В мире, где приложения могут шепнуть вам «всё под контролем», оказалось, что иногда шепчет не приложение, а мошенник — и делает это очень убедительно. Вот юморная мысль для старта: если бы смартфоны могли жаловаться, они бы сказали «я бы и рад обновиться, но только не от неизвестного репозитория».
Недавняя кампания показала, как злоумышленники превратили популярную платформу Hugging Face в удобную витрину для тысяч вариантов вредоносных APK. Исследователи из Bitdefender обнаружили цепочку: заманивающее dropper‑приложение TrustBastion с «пугающими» уведомлениями, поддельной страницей Google Play и перенаправлением на репозиторий на Hugging Face, откуда через CDN загружался финальный RAT‑пэйлоад. Подробнее о случае — в репортаже на BleepingComputer и в блоге Bitdefender.

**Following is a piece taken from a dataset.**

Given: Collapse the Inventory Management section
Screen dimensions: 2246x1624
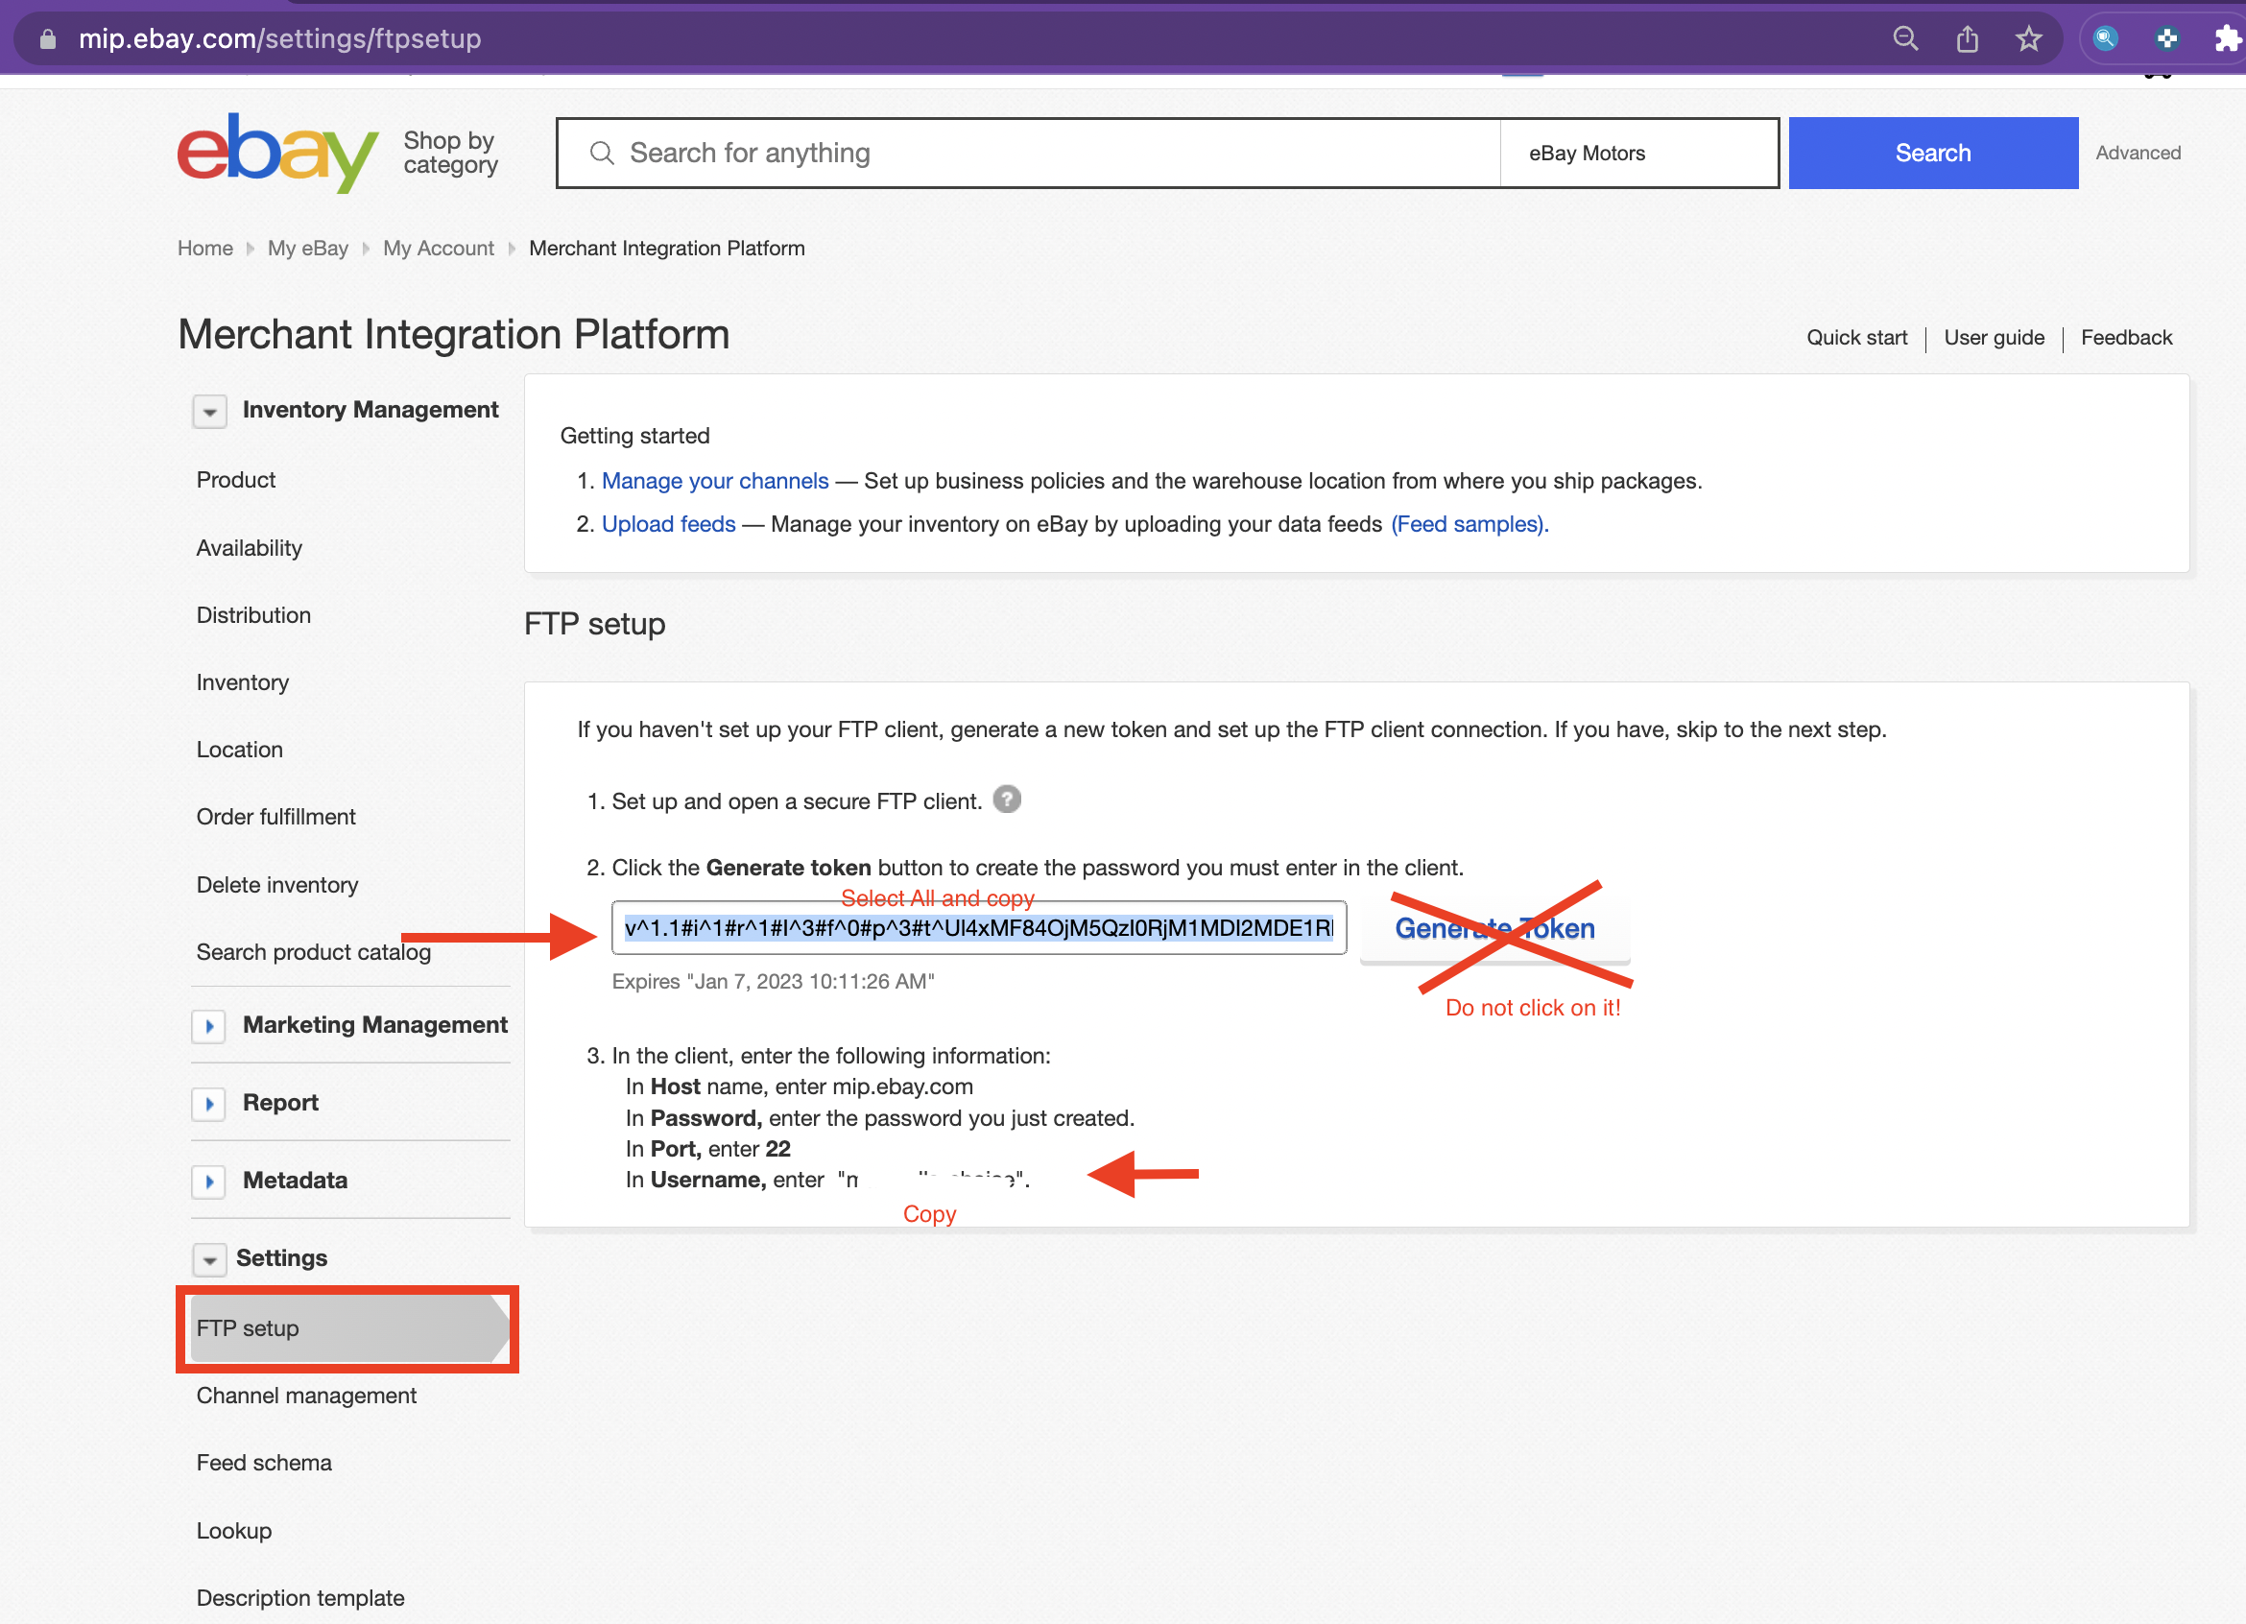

Особенность кампании — server‑side полиморфизм: новые бинарники генерировались каждые 15 минут, а репозиторий успел накопить тысячи коммитов. Главный инструмент — злоупотребление Accessibility Services: вредоносник показывает наложения, делает скриншоты, имитирует интерфейсы банковских и платёжных сервисов (включая фишинговые экраны), препятствует удалению и крадёт данные пользователей.
Художественный штрих ситуации — злоумышленники не прятались в тени однажды: когда один репозиторий убрали, операция всплыла под другим именем, но с тем же зловредным сердцем. К счастью, коммуникация исследователей и платформы привела к удалению вредоносных датасетов; публиковались индикаторы компрометации и рекомендации по обнаружению.

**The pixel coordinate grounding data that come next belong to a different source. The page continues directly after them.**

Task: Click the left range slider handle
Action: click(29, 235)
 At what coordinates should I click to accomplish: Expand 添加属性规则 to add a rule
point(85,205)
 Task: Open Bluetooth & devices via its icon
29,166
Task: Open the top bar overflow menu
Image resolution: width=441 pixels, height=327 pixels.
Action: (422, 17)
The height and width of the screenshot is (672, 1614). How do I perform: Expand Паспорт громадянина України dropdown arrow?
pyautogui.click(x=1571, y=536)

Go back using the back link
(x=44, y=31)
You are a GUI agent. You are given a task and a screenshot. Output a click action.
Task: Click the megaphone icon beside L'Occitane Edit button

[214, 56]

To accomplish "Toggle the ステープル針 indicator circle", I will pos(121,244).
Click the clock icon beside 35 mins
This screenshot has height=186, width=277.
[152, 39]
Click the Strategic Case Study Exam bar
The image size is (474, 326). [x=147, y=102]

Вывод остаётся простым и важным: не устанавливайте APK из подозрительных источников, скептически относитесь к внезапным «обновлениям», внимательно проверяйте запрашиваемые разрешения и предпочитайте официальные магазины. Наша цифровая гигиена — лучшая оборона; а исследователи и платформы, взаимодействуя, всё чаще побеждают злоумышленников — и за это им спасибо.